Some of the lines below need repeating. Reproduce exactly those between the lines holding "Click the CONTUS Tech logo" and "The width and", inclusive.

INPUT FOR THIS TASK
'''
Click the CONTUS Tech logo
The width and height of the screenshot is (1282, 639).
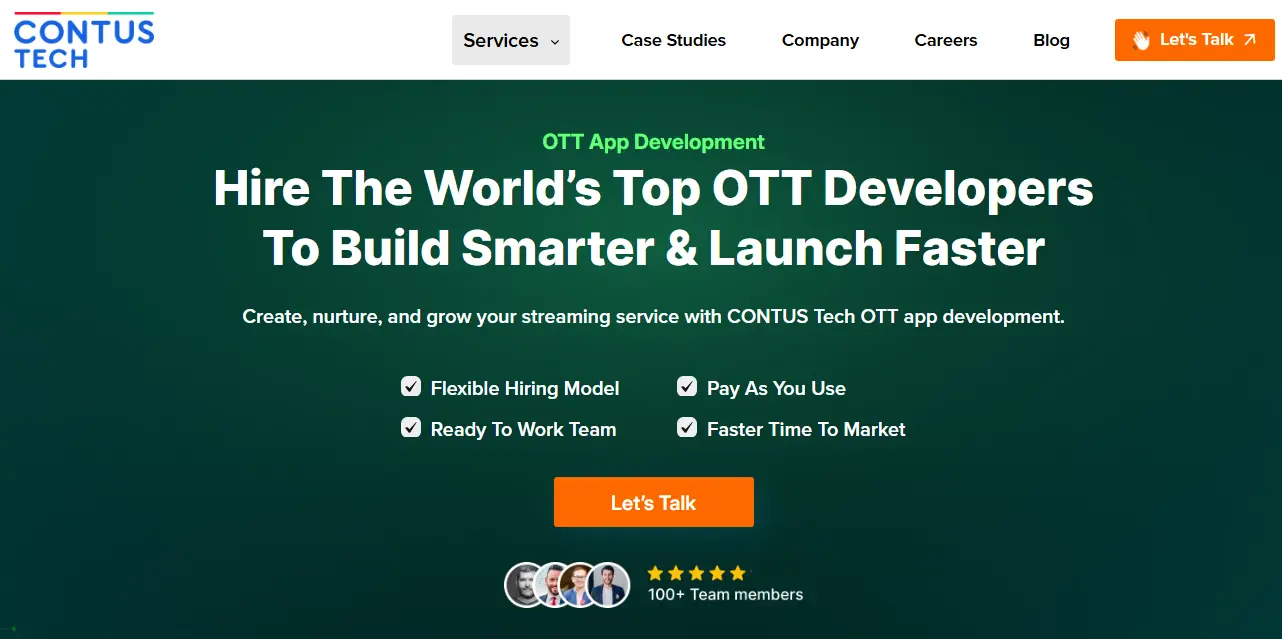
'''
'''
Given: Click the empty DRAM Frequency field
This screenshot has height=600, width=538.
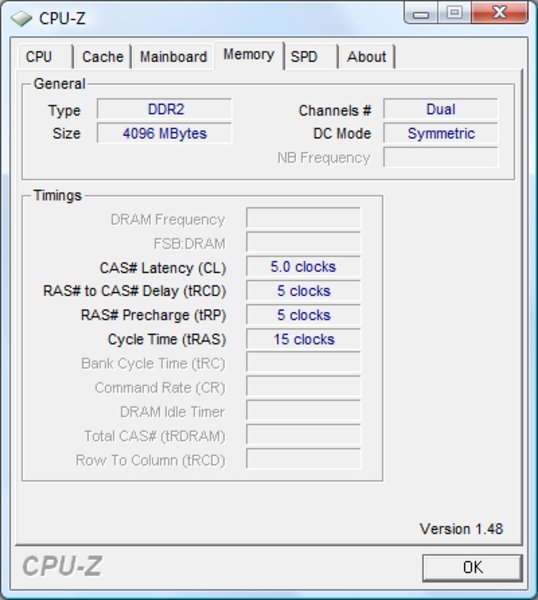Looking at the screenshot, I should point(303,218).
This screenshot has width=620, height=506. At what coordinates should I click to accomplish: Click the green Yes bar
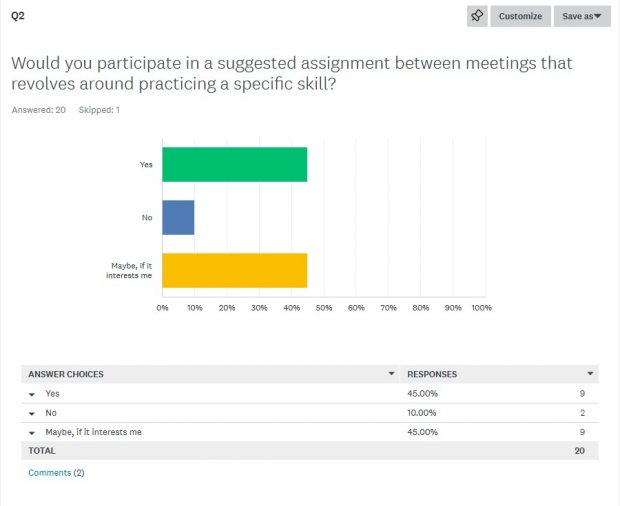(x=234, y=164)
'''
TASK OUTPUT
Click the CONTUS Tech logo
The width and height of the screenshot is (1282, 639).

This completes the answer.